** Input data follows **

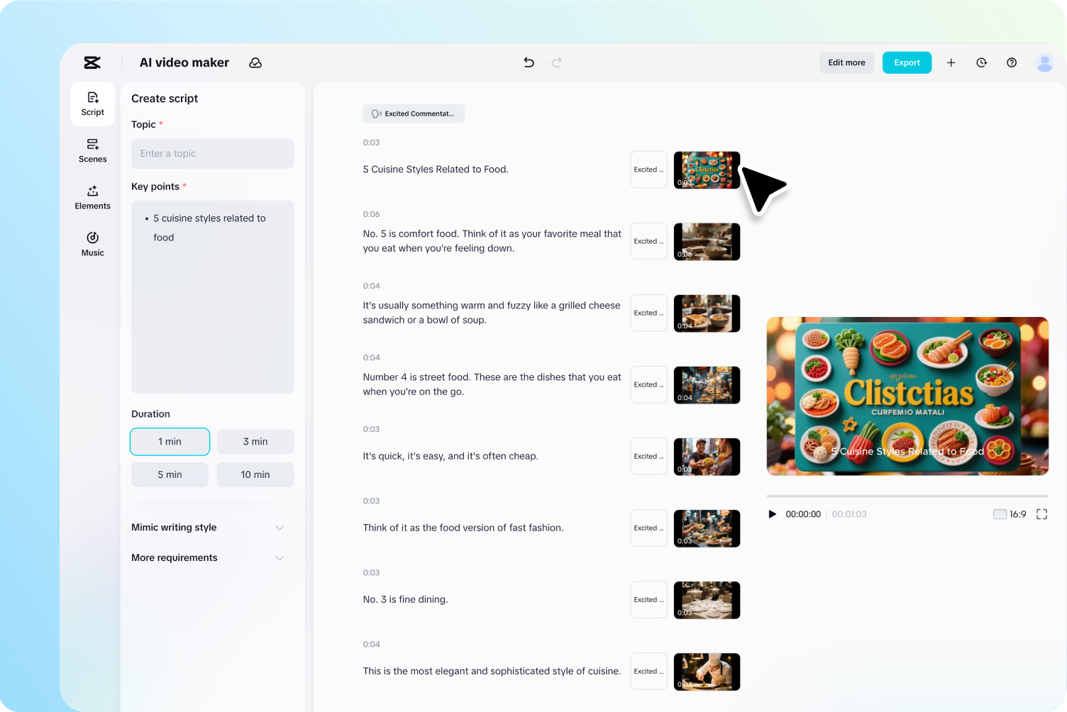Open the Elements panel

point(92,197)
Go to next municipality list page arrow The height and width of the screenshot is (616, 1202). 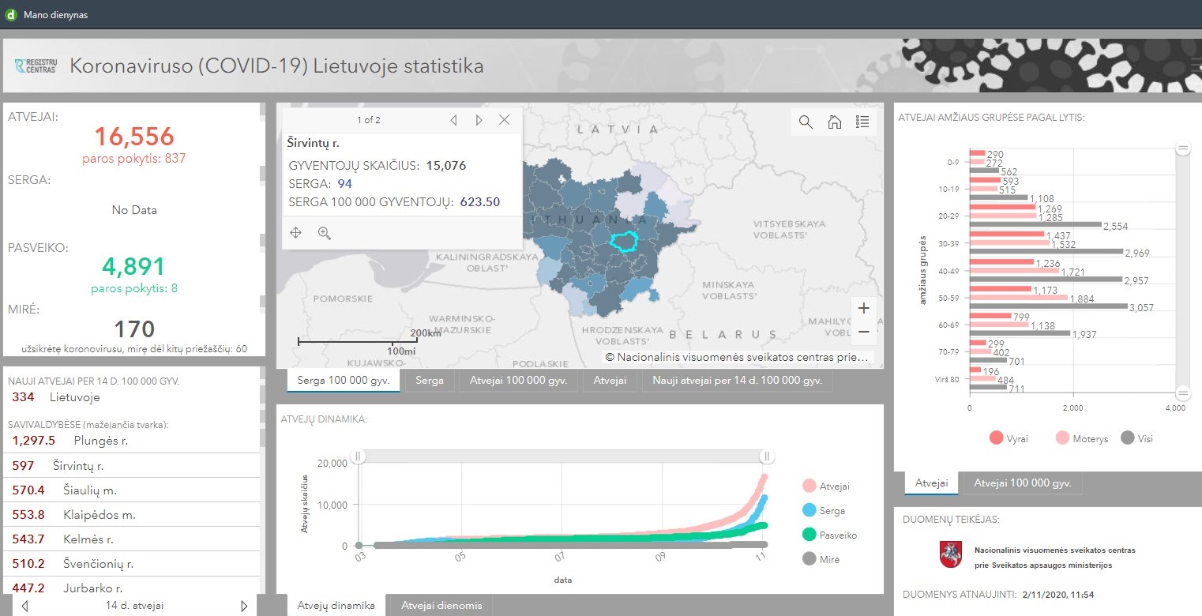point(244,606)
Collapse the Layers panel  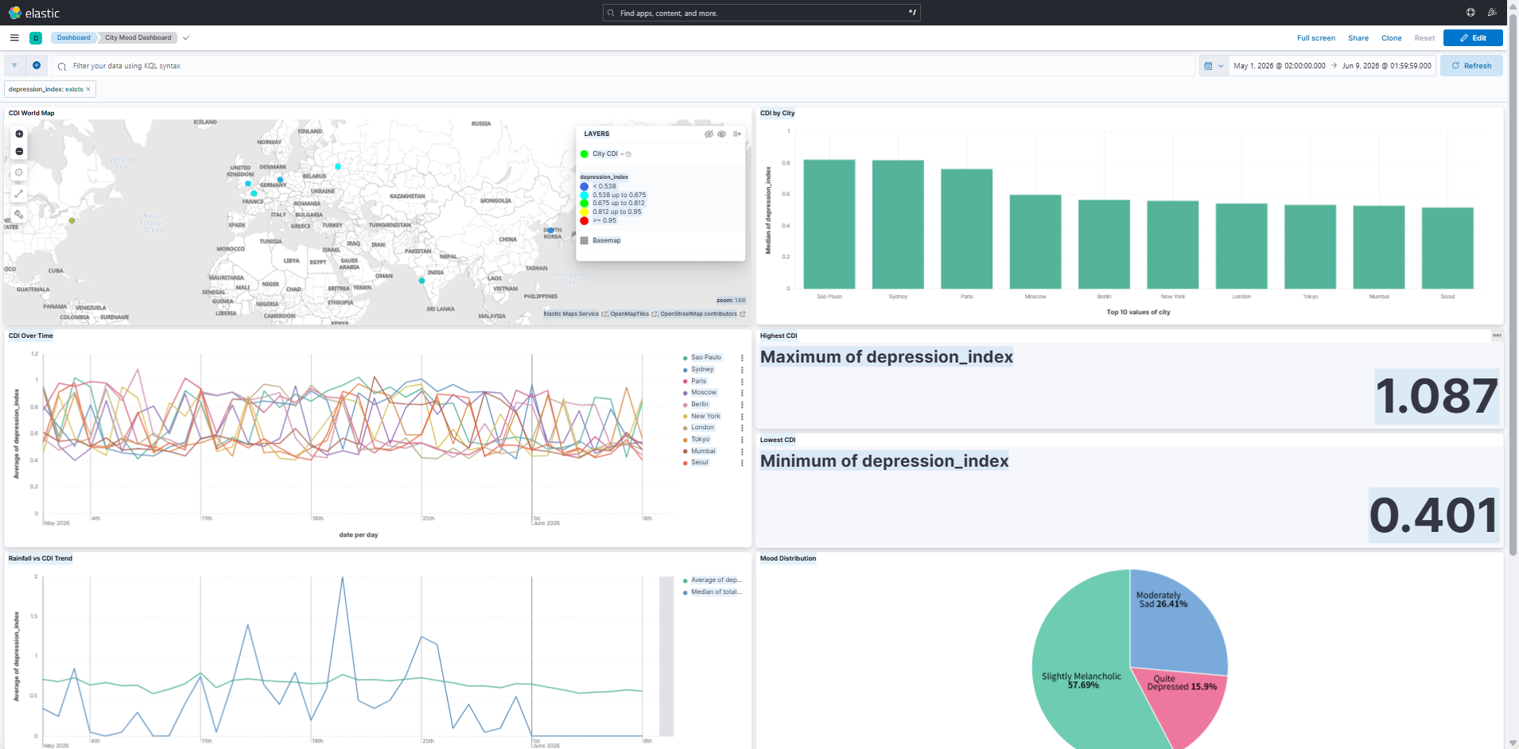(x=737, y=134)
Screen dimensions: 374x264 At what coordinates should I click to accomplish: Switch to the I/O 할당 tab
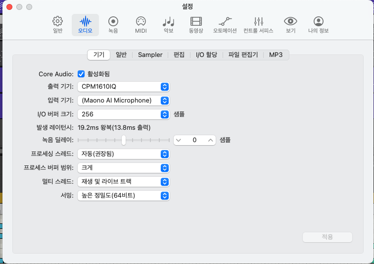coord(206,55)
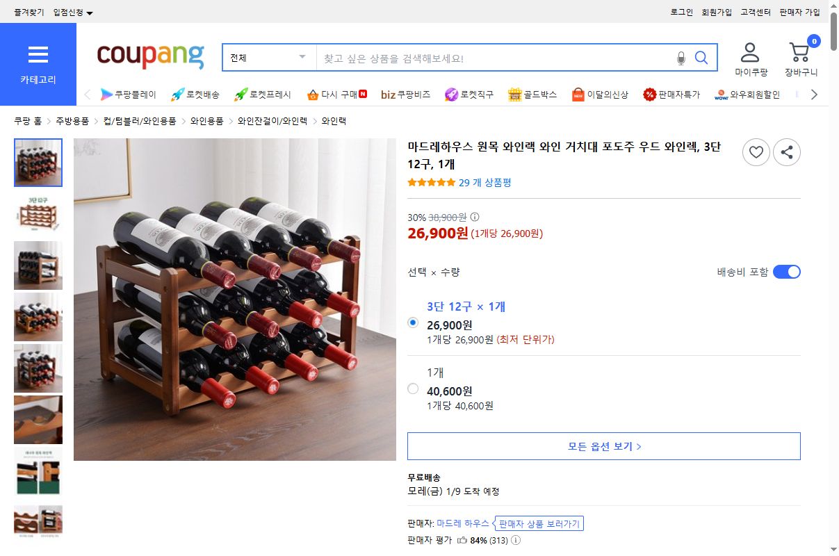The width and height of the screenshot is (839, 556).
Task: View the 장바구니 shopping cart
Action: click(x=799, y=56)
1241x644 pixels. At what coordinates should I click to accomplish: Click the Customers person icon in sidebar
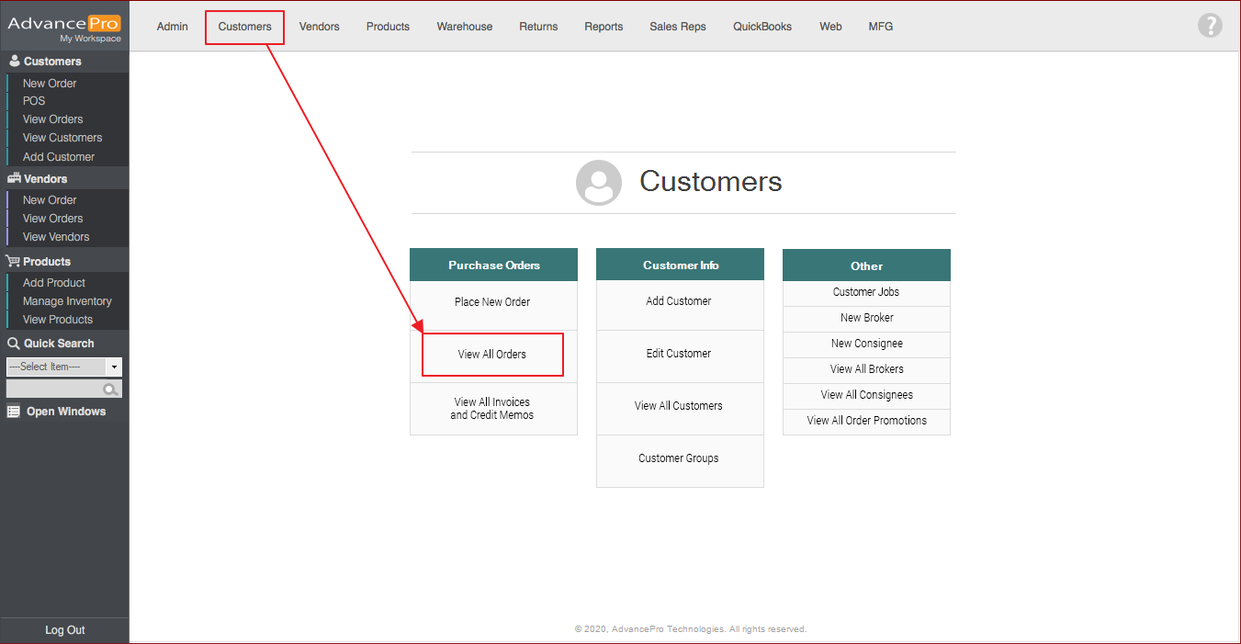coord(14,62)
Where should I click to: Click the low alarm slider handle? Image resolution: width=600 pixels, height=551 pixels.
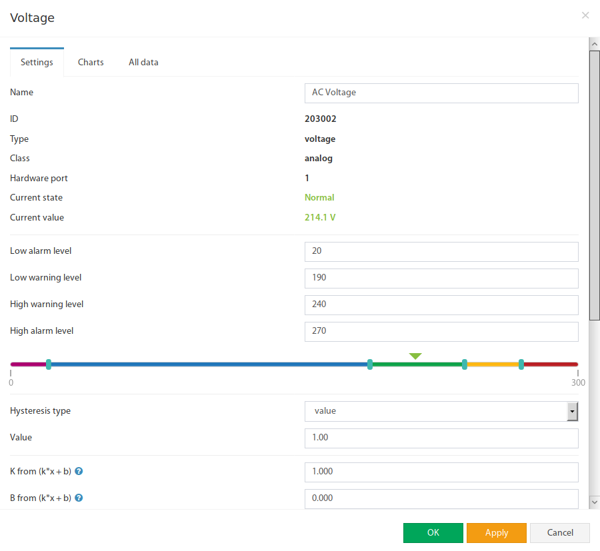point(49,364)
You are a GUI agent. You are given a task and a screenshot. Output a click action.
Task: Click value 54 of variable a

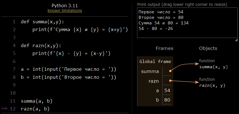click(x=167, y=90)
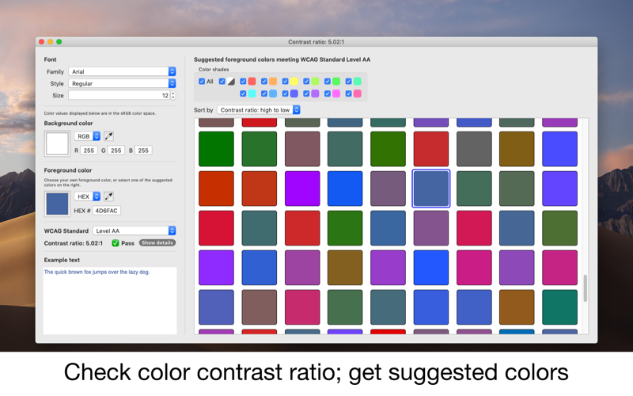Uncheck the grayscale shade checkbox
Screen dimensions: 633x396
(222, 81)
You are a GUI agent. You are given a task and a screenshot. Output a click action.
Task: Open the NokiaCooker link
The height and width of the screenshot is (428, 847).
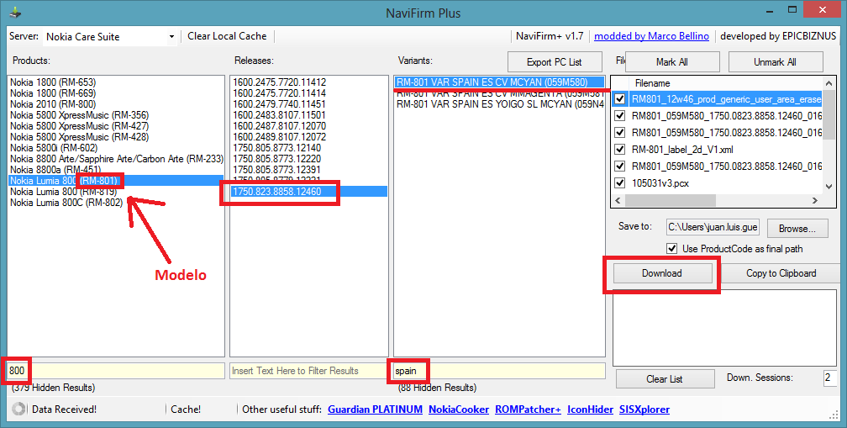click(458, 410)
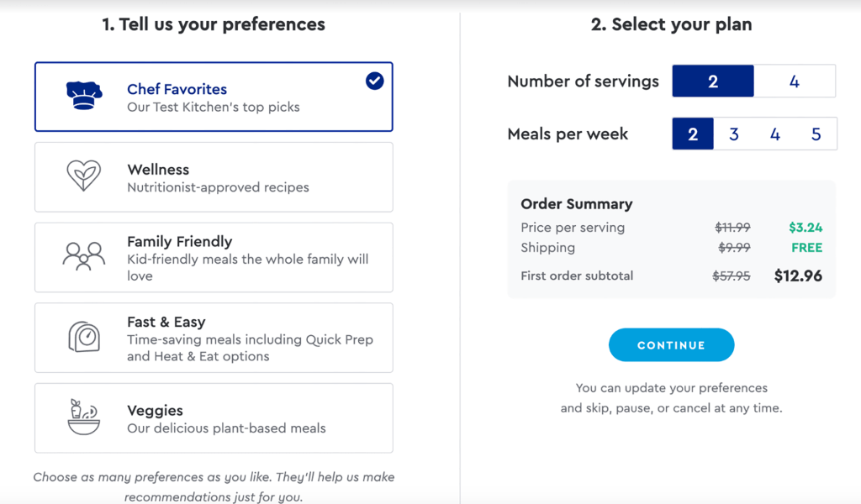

** End of Input data **

=== Task item ===
From the line containing "Task: Open the NokiaCooker link" to the final line of the entries, both included, transcribe every line exactly, omit the pictures, and add nothing more.

=== Response to this task ===
Task: Open the NokiaCooker link
The height and width of the screenshot is (428, 847).
click(458, 410)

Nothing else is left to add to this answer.